The tumour-associated hCA IX was the most inhibited isoform among the four investigated ones, with Ks ranging between 243.6 and 2758.6 nm (Table 1). Only four derivatives (8, 10, 16 and 21) had Ks > 10 µm, whereas the best hCA IX inhibitors were 15 and 24 with Ks of 243.6–292.8 nm. These compounds rather different as the first one is a urea incorporating a pentafluorophenyl moiety, whereas the second one has the secondary sulfonamide functionality. It should be noted that small variations in the structures of such derivatives (as the N1-methylation of 24 leading to 25) or the reduction of the number of fluorine atoms on the phenyl ring, as in 14, led to a rather important reduction of the hCA IX inhibitory power compared to 24 and 15, respectively. Generally, all other arylsulfonylureas/ureas 2–19 (except the two compounds mentioned above as weak inhibitors and 15 which is one of the best) showed a similar behaviour of medium potency hCA IX inhibitors with Ks of 1.05–2.48 µm.
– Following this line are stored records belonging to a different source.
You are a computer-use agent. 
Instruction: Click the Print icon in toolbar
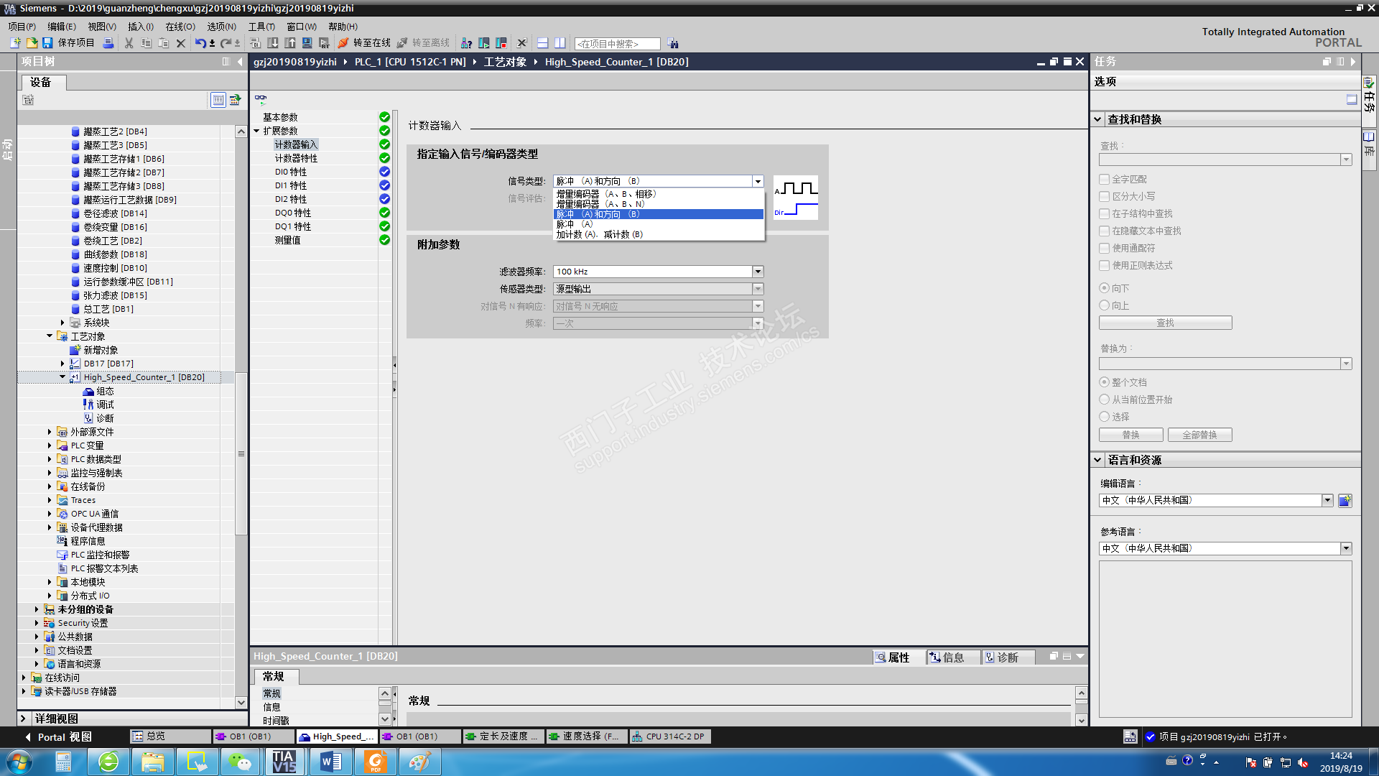[108, 43]
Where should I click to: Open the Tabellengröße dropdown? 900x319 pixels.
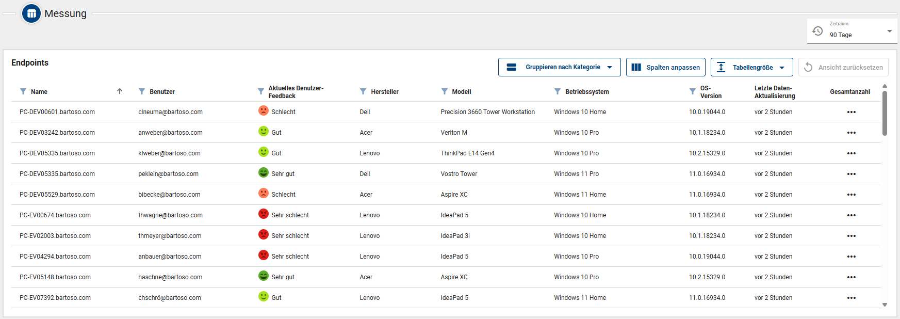click(751, 67)
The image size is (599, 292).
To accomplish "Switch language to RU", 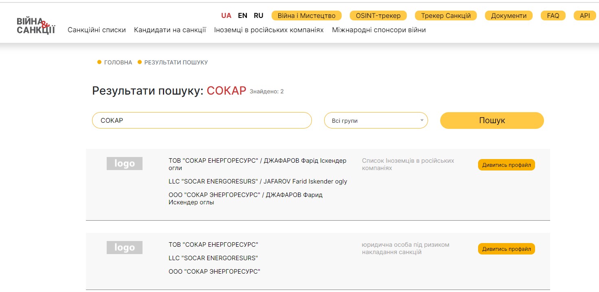I will pos(258,15).
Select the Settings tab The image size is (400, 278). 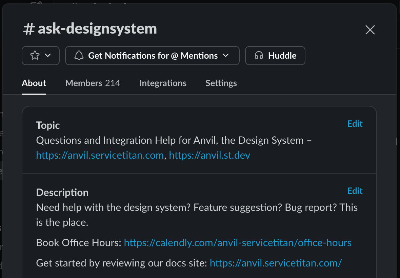tap(221, 83)
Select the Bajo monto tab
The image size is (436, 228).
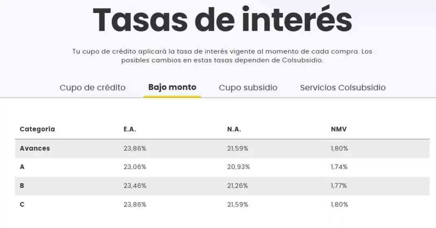(x=172, y=87)

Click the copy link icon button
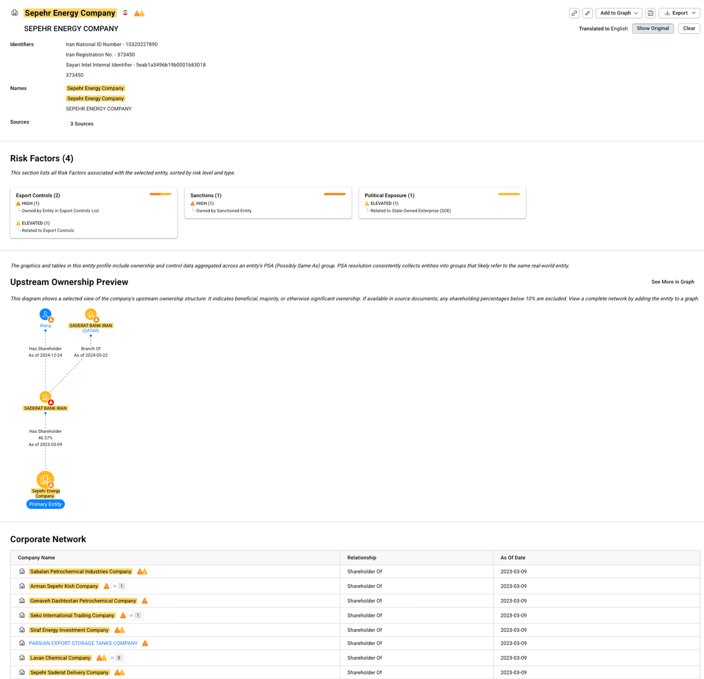tap(574, 13)

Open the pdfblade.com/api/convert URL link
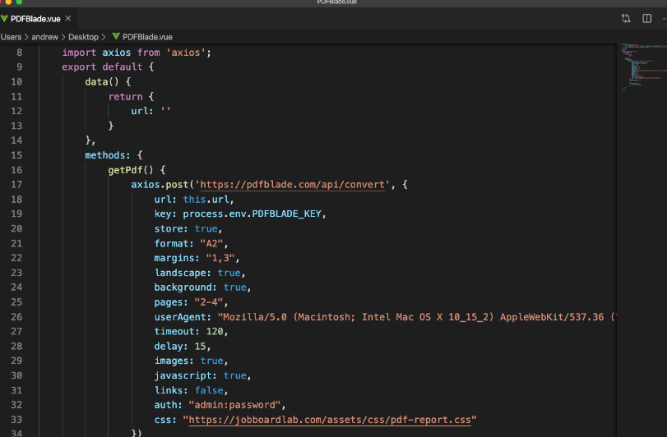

All the derivatives reported here showed much weaker CA inhibitory activity compared to the clinically used sulfonamide acetazolamide AAZ (Table 1).

Conclusions

A series of derivatives was prepared by derivatisation of the 7-amino moiety of 7-amino-3,4-dihydroquinolin-2(1H)-one, a compound investigated earlier as CAI. The derivatisation was achieved by: (i) reaction with arylsulfonyl isocyanates (ii) reaction with aryl isocyanates; (iii) reaction with fluoresceine isothiocyanate; (iv) condensation with substituted benzoic acids in the presence of carbodiimides; (v) reaction with 2,4,6-trimethyl-pyrylium tetrafluoroborate; (vi) reaction with methylsulfonyl chloride and (vii) reaction with maleic anhydride. The new compounds were assayed as inhibitors of four CA human isoforms of pharmacologic relevance, the cytosolic hCA I and II, the membrane-anchored hCA IV and the transmembrane, tumour-associated hCA IX. hCA IX was the most inhibited isoform (Ks ranging between 243.6 and 2658.3 nm) whereas hCA IV was not inhibited by these compounds. Most derivatives were weak hCA I and II inhibitors, with few of them showing Ks < 10 µm. Considering that the inhibition mechanism with these lactams is not yet elucidated, exploring a large range of derivatives with various substitution patterns may be useful to identify leads showing isoform selectivity.